April 27th, 2008. Not quite three years shy of a half century from when Donald Westlake first showed Lawrence Block a draft of The Hunter, Richard Stark got his last New York Times book review, courtesy of Marilyn Stasio.
The nice thing about the rather nasty stories Richard Stark (a k a Donald E. Westlake) writes about a career criminal named Parker is that none of the significant characters is ever innocent. Which is why it’s so easy to laugh when their intricate schemes begin to unravel, as happened in “Nobody Runs Forever” after Parker’s gang stashed the loot from a bank job in the choir loft of an abandoned country church — and couldn’t get it out. Although he’s still being pursued by the vigilant detective Gwen Reversa and the odd reporter, Parker gives criminality another shot in DIRTY MONEY (Grand Central, $23.99), under pressure from Sandra Loscalzo, an aggressive bounty hunter who’s even less trustworthy than the killers and con men she stalks for a living. Everyone in this merry misadventure ends up at Bosky Rounds, a quaint bed-and-breakfast that looks like the cover art for Yankee magazine — something to bear in mind on leaf-peeping excursions to picturesque New England villages.
Sometimes I’ve wondered if Stasio was reading the same books as me, but no two people have ever read the same book, any more than one person reads the same book twice. (I come from the Heraclitus school of book reviewing).
Me, I don’t think Stark, at any time, is encouraging us to laugh at Parker–with him, maybe.

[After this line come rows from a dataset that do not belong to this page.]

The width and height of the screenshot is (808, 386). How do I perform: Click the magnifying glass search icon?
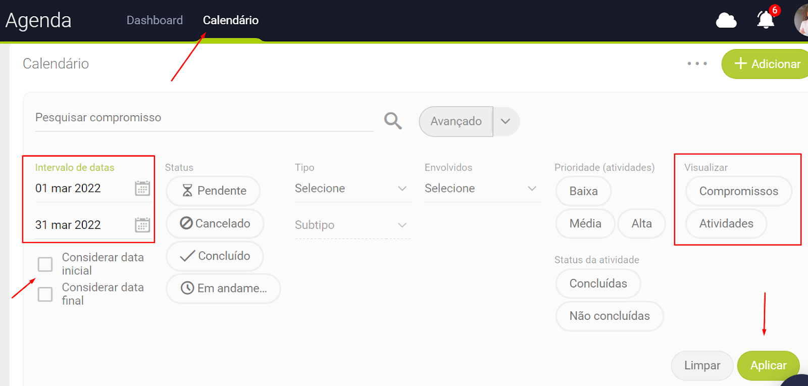click(392, 121)
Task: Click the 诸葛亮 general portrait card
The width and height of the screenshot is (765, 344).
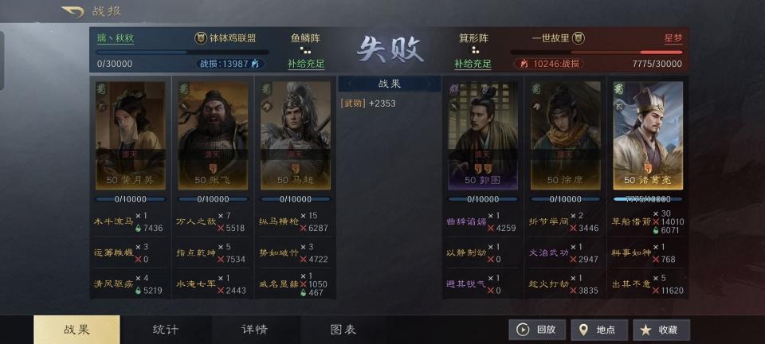Action: click(x=648, y=135)
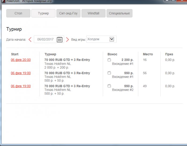The width and height of the screenshot is (187, 146).
Task: Click the Приз column header
Action: click(169, 54)
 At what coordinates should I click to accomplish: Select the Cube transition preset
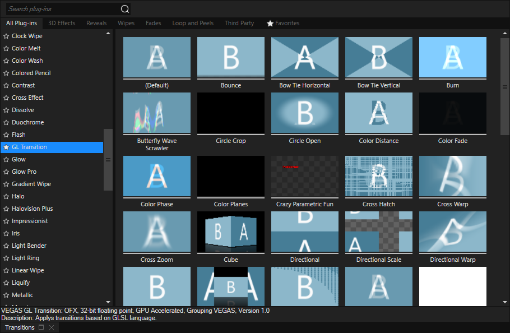(231, 232)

To sport a rueful grin at how the best laid plans of wolves and men gang aft agley, absolutely. That goes with the territory. That’s what the heist subgenre is all about, going back to The Asphalt Jungle, or if you please, Jason and the Argonauts.
But if that grin doesn’t come with a glimmer of recognition as to how this insight applies just as much to us and our ostensibly more honest endeavors, you sure haven’t learned much from these books. I’m all for entertainment, but entertainment that doesn’t on some level enlighten probably isn’t worth the time it took to peruse. I mean, unless you’re planning to live forever.

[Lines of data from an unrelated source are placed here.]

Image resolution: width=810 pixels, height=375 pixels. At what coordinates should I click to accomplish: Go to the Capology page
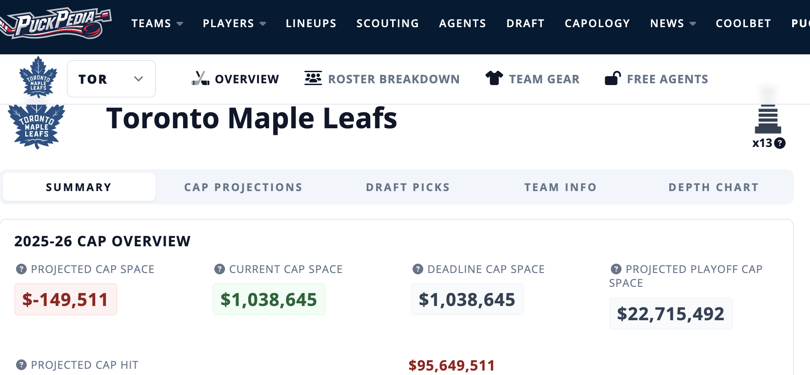pos(597,23)
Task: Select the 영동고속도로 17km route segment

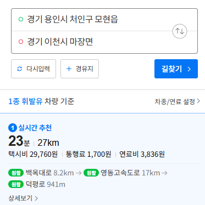Action: point(130,173)

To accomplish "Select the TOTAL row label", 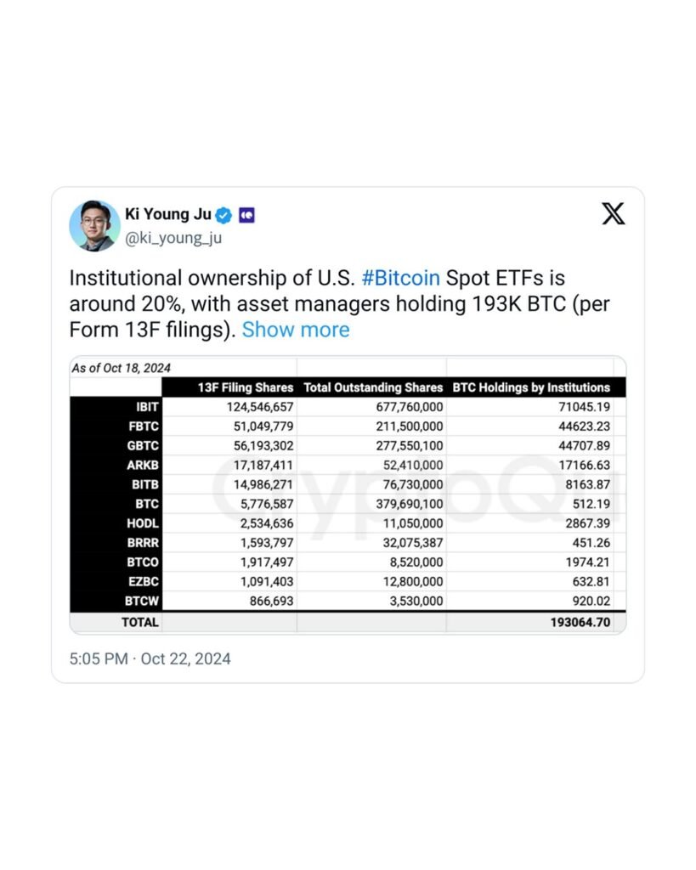I will point(140,623).
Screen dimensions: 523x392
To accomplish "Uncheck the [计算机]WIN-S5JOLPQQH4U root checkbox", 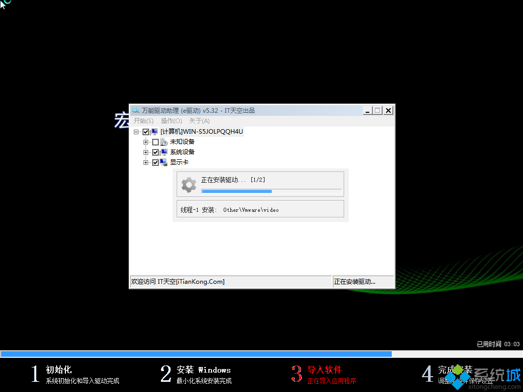I will click(x=146, y=131).
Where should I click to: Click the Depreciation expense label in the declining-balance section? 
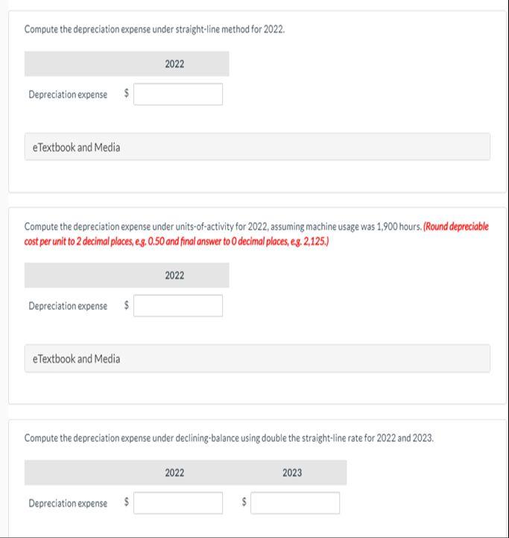68,503
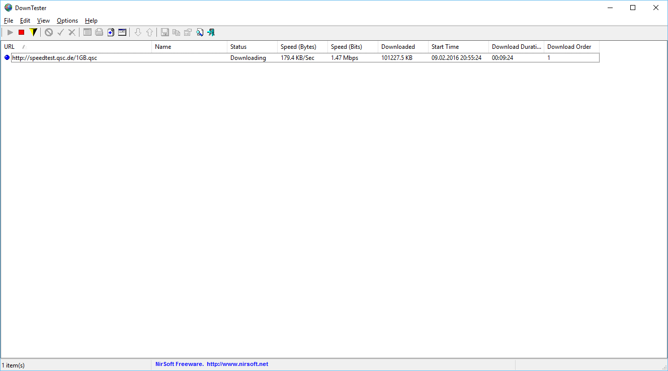
Task: Stop the download test with red square
Action: pyautogui.click(x=21, y=32)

Stasio couldn’t know that this was the last we’d hear from Richard Stark, that Donald E. Westlake would be dead in a little over eight months. He sure wasn’t making any plans to live forever. But he was making plans. Right to the end.
I agree with her that nobody in these novels is ever innocent–and how many in real life ever are? I’m not. Why, may I ask, are so many innocent people enjoying stories about murder, mayhem, vengeance, betrayal and pillage? And I don’t just mean on cable news. Or in the bible.
I don’t rule out that there’s truly innocent people in the world, or at least truly good people, but doesn’t seem to me they’d constitute much of an audience. Whether they were shelling out thirty-five cents for The Hunter in ’62, or $23.99 for Dirty Money in ’08, the publisher would go bankrupt if the readership was composed of saints.
No, I think the enduring popularity of these books attests to the fact that we know (and the saints most of all) that we’re none of us all that innocent, and we’re still waiting nervously for some kind of law to catch up with us, and it will, never fear. (My money’s on thermodynamics.)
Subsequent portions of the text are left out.